### PROBLEMI E COMPITI
**1.** Ricopia alla lettera il brano sulla Santissima Trinità, tutto quanto da "Il segno di croce accompagna" giù fino a "secondo Matteo (28,16-20)".
**2.** In base al brano sulla Santissima Trinità, perché il segno di croce accompagna la vita della famiglia fin dal suo nascere? Rispondi in una o due frasi.

### TESTO DELLA PAGINA
☆ ☆ ☆ ☆ ☆

Santissima Trinità – Anno B – 27 maggio 2018

Nel nome della Trinità

Il segno di croce accompagna la vita della famiglia fin dal suo nascere: l’anello nuziale è scambiato nel segno della Trinità”, ed il primo gesto del Battesimo è proprio il segno di croce dei genitori e dei padrini, dopo quello del presbitero, sulla fronte del piccolo. Tutto è fatto nel nome della Trinità, nella sua grazia, nel suo amore, nella potenza del suo dono, nella capacità sua di legarci nel dolce vincolo del per sempre!

Dal Vangelo secondo Matteo (28,16-20)
In quel tempo, gli undici discepoli andarono in Galilea, sul monte che Gesù aveva loro indicato. Quando lo videro, si prostrarono. Essi però dubitarono.

☆ ☆ ☆ ☆ ☆

### DATI FORNITI
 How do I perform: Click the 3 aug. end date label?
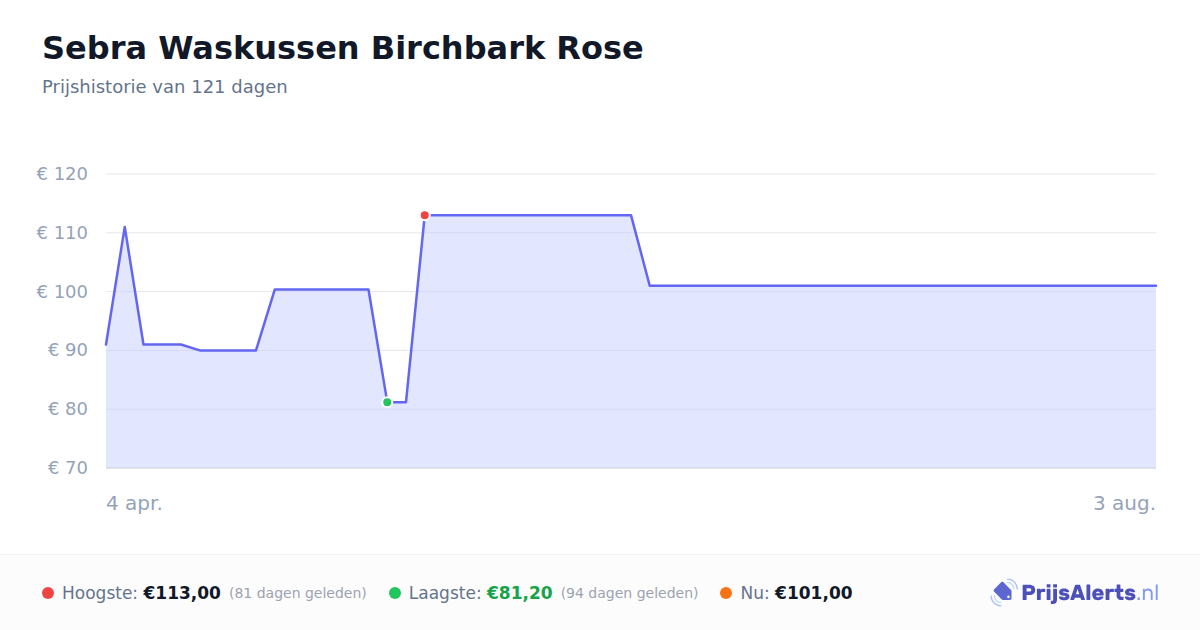(1125, 503)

☆ ☆ ☆ ☆ ☆

### RISULTATI FINALI
**1.**
Il segno di croce accompagna la vita della famiglia fin dal suo nascere: l’anello nuziale è scambiato nel segno della Trinità”, ed il primo gesto del Battesimo è proprio il segno di croce dei genitori e dei padrini, dopo quello del presbitero, sulla fronte del piccolo. Tutto è fatto nel nome della Trinità, nella sua grazia, nel suo amore, nella potenza del suo dono, nella capacità sua di legarci nel dolce vincolo del per sempre!

Dal Vangelo secondo Matteo (28,16-20)

**2.** Perché l'anello nuziale viene scambiato nel segno della Trinità. Inoltre il primo gesto del Battesimo è il segno di croce che i genitori e i padrini, dopo il presbitero, tracciano sulla fronte del piccolo.